Uno studio italiano individua per la prima volta le basi neuronali della recriminazione verso sé stessi.
CRONACA – Anche il più cinico degli individui lo ha provato almeno una volta, prima di imparare come metterlo a tacere e infischiarsene. È il senso di colpa, quel turbamento che ci attanaglia ogni qual volta siamo chiamati, implicitamente o esplicitamente, ad operare scelte che possono incidere negativamente sulla vita altrui o che screditano le regole morali comuni. Succede in famiglia, nei rapporti di coppia, in ufficio e fuori casa, e per i motivi più disparati. Ci si può recriminare di non ricambiare un sentimento d’amore, di aver deluso le altrui aspettative, di aver approfittato di un favore. C’è chi non si perdona di aver commesso un reato e chi si sente in colpa semplicemente per essere felice. Questo sentimento, cruciale nella psicanalisi e dirimente nel nostro agire quotidiano, è stato a lungo trascurato sotto il profilo scientifico. Ora uno studio italiano, condotto a Roma dall’IRCCS Fondazione Santa Lucia in collaborazione con l’Associazione di Psicoterapia Cognitiva, ha fatto luce sulle basi neurali del senso di colpevolezza.
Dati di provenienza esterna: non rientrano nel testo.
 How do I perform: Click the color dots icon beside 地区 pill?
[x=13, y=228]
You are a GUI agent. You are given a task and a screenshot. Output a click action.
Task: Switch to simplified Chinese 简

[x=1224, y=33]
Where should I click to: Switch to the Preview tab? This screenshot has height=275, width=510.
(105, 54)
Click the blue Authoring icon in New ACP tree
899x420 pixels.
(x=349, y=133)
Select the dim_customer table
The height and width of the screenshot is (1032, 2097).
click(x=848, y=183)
A differenza delle emozioni elementari, come rabbia, tristezza, gioia e paura, da tempo associate all’attivazione di specifiche regioni cerebrali, le emozioni più complesse, come le emozioni sociali, tipiche soprattutto del genere umano, sono state finora scarsamente indagate. I ricercatori del Laboratorio di Neuroimmagini della Fondazione Santa Lucia, guidati da Marco Bozzali, hanno monitorato con la risonanza magnetica funzionale un gruppo di soggetti sani sottoposti a una serie di stimoli visivi in grado di evocare il senso di colpa.
Quello che hanno scoperto è che il senso di colpa nasce in due specifiche aree del cervello, distinte a seconda che il rimorso sia di tipo “deontologico” o di tipo “altruistico”, ovvero nel primo caso legato alla trasgressione di norme morali, senza un danno oggettivo per altri individui, mentre nel secondo caso evocato da situazioni in cui qualcuno subisce un danno ingiusto, anche se indipendentemente dalla nostra responsabilità.
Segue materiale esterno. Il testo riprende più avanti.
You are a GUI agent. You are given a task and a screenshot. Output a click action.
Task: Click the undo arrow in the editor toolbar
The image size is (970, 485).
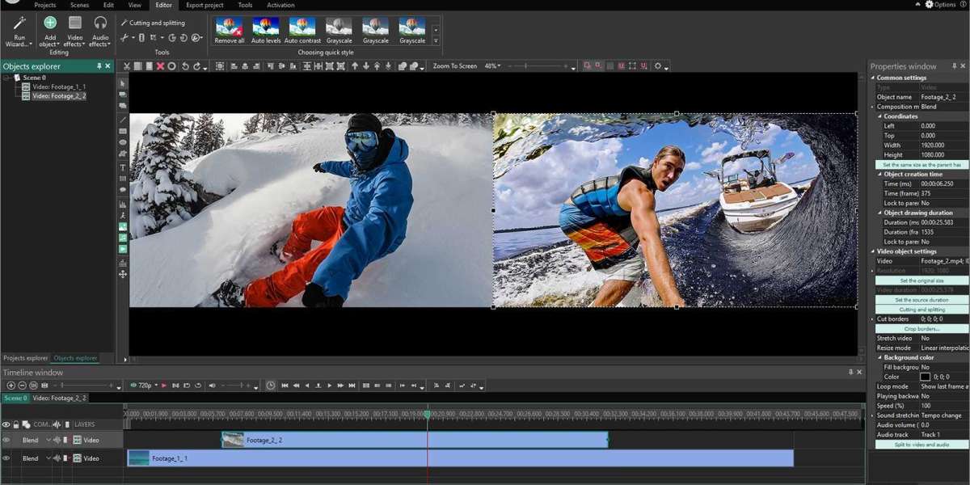point(185,66)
In entrambi i casi nel cervello si attivano selettivamente due aree cerebrali: la corteccia del cingolo anteriore e la corteccia del cingolo posteriore. Si tratta di regioni cerebrali notoriamente coinvolte in funzioni superiori di tipo cognitivo. In particolare, è emerso in maniera più specifica che il senso di colpa deontologico attiva l’insula, struttura fondamentale nell’esperienza di disgusto verso stimoli esterni ed interni. Mentre il senso di colpa altruistico coinvolge prevalentemente la corteccia prefrontale mediale: un’area implicata in attività mentali di tipo pro-sociale, ossia legate all’interpretazione di stati d’animo e comportamenti altrui. Lo studio ha così dimostrato che il senso di colpa coinvolge circuiti cerebrali cognitivi ben distinti, anche se probabilmente soggetti ad una certa variabilità individuale.
I risultati, già disponibili on line, saranno pubblicati sulla rivista internazionale Human Brain Mapping. La ricerca apre la strada a una migliore comprensione di alcune attitudini individuali. Inoltre, potrebbe aiutare a spiegare alcuni comportamenti sociali devianti e manifestazioni psicopatologiche legate a malattie neurologiche e psichiatriche, alla cui base ci potrebbe essere un’alterata elaborazione delle emozioni complesse come, appunto, il senso di colpa. “Modificazioni del senso morale sono frequenti in conseguenza di alcune lesioni cerebrali e di traumi cranici anche non gravi – afferma il prof. Carlo Caltagirone, coautore dello studio e Direttore Scientifico della Fondazione Santa Lucia – quindi la comprensione delle basi neurobiologiche del senso di colpa ci permette di migliorare gli interventi riabilitativi, cognitivi e comportamentali che rivolgiamo ai pazienti”.